> **Required action**: Each line of the listing that contains "checkbox" should be found and copied.

--- Data for this exercise Enclosed Below ---

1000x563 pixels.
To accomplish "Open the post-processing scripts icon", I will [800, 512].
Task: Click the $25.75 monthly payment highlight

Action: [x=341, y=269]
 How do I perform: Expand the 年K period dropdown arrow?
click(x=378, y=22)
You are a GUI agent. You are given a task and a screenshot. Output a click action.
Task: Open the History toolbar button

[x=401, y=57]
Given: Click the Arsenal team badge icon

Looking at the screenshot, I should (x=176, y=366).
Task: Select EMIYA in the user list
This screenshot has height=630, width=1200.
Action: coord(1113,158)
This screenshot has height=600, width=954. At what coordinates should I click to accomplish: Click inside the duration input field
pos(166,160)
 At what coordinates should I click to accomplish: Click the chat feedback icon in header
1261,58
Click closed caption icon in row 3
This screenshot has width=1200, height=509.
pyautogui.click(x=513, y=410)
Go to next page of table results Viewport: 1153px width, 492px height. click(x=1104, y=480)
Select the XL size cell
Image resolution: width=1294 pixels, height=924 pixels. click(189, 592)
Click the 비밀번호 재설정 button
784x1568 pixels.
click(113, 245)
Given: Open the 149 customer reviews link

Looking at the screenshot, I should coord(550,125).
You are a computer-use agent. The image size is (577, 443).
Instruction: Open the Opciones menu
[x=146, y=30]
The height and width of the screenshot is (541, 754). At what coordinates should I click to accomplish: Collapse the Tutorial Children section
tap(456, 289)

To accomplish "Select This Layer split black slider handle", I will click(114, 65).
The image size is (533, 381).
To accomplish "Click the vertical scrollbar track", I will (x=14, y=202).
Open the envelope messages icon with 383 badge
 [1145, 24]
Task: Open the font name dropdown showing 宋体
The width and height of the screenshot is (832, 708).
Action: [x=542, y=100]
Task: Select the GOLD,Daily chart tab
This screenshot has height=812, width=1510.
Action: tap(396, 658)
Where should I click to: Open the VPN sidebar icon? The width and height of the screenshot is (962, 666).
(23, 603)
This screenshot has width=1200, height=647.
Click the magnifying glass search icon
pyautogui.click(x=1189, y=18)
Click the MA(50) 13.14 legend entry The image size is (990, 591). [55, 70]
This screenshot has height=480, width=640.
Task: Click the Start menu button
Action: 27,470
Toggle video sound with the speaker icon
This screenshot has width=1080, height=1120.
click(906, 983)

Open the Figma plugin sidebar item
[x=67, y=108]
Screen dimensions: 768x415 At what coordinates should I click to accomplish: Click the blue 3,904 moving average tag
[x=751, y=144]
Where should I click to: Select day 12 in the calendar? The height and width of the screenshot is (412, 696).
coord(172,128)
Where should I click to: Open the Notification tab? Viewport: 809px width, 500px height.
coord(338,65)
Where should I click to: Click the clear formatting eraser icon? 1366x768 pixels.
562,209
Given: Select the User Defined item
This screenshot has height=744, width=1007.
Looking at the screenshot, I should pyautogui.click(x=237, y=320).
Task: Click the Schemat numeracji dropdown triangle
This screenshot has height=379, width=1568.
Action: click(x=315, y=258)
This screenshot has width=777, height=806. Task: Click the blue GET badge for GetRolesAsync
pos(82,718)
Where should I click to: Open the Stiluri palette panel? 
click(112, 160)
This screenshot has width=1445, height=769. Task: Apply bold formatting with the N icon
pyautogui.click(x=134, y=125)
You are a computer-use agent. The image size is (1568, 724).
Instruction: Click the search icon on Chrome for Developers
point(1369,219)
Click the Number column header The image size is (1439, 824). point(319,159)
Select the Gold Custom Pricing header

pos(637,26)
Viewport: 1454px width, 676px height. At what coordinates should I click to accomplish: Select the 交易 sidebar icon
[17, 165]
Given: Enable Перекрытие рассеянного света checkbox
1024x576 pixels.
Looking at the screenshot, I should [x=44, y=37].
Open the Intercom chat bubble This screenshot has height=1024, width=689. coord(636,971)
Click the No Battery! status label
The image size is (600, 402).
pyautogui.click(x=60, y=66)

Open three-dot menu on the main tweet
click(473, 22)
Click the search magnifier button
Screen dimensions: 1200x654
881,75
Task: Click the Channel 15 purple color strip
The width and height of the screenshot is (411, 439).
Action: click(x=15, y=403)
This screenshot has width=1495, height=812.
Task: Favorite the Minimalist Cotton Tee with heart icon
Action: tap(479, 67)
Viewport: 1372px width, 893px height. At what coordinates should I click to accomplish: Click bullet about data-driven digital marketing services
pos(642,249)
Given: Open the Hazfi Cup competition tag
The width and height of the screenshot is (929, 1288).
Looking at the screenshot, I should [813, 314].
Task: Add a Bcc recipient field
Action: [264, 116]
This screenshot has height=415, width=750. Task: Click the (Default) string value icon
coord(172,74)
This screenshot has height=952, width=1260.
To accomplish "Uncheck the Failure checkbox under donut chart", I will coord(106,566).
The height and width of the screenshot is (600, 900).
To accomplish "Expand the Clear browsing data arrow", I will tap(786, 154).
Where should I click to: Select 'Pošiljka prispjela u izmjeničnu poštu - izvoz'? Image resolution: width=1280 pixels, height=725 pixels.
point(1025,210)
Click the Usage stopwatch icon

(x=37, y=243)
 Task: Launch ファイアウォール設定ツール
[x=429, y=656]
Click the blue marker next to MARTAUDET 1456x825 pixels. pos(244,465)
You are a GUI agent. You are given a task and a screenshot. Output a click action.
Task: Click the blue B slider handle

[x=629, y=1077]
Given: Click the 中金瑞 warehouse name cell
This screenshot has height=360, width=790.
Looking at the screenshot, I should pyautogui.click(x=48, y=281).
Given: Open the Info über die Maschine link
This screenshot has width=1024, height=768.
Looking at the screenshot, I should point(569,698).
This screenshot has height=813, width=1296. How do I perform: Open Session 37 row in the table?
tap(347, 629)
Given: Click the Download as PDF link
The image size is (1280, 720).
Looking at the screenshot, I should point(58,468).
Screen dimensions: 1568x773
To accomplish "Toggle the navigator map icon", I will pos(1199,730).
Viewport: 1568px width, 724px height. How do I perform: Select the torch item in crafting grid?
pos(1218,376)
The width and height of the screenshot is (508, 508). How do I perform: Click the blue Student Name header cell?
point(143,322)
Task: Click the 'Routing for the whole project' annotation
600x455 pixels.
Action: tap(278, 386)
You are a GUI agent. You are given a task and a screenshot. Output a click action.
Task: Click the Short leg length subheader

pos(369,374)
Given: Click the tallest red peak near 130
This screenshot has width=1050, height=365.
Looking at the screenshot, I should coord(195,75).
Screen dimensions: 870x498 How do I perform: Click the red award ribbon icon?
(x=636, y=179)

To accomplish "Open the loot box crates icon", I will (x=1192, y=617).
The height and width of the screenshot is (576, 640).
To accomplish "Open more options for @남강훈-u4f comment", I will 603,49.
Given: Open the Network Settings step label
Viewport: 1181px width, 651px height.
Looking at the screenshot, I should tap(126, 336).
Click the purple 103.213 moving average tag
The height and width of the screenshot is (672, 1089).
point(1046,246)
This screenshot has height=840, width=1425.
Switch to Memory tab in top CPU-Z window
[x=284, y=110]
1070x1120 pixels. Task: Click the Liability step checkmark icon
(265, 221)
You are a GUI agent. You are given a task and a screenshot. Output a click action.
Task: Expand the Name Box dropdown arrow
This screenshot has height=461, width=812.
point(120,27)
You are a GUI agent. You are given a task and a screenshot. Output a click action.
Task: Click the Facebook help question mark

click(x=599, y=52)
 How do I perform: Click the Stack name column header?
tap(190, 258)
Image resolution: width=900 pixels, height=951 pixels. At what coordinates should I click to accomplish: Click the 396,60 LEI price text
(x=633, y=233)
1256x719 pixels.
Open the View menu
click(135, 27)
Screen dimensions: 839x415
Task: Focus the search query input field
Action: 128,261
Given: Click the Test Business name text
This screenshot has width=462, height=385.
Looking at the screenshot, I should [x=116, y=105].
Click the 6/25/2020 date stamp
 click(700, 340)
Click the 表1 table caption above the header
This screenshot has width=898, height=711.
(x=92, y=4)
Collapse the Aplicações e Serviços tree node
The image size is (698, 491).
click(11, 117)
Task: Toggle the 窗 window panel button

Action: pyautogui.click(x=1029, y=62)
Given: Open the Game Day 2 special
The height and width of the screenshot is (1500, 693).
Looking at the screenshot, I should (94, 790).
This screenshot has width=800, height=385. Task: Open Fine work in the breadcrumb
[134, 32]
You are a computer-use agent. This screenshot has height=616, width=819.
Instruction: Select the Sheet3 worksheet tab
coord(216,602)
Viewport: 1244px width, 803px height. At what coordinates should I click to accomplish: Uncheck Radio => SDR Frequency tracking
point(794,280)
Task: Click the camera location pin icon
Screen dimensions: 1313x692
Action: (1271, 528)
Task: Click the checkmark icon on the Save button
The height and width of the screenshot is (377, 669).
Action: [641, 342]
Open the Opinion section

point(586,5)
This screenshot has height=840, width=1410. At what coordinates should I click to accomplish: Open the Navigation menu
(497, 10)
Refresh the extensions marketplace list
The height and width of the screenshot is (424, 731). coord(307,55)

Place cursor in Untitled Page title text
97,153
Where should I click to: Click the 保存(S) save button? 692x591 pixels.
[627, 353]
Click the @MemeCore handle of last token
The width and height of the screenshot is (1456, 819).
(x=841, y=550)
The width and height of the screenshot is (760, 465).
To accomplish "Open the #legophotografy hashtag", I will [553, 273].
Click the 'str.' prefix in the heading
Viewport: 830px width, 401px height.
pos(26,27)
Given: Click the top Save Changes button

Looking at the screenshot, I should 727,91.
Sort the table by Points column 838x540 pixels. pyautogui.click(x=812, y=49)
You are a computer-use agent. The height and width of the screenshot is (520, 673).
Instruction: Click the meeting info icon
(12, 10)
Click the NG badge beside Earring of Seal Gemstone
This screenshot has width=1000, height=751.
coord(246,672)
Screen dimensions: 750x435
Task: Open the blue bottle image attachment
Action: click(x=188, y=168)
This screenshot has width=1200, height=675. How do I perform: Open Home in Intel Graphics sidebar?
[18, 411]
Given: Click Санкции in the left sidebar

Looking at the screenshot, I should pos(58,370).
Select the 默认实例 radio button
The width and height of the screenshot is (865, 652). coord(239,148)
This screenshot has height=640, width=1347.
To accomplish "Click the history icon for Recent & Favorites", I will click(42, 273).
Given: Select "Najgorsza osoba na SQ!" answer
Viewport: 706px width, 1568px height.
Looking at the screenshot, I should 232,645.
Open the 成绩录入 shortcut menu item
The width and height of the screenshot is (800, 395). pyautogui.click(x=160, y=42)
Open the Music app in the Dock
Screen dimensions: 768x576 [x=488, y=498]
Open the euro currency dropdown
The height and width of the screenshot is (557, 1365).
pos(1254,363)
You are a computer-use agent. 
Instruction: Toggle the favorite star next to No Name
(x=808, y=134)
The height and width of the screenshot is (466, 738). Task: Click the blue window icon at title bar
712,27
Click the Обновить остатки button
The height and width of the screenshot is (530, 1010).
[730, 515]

--- End of Enclosed Data for this exercise ---

> **Expected output**:
Given: Enable Перекрытие рассеянного света checkbox
To accomplish "Uncheck the Failure checkbox under donut chart", I will coord(106,566).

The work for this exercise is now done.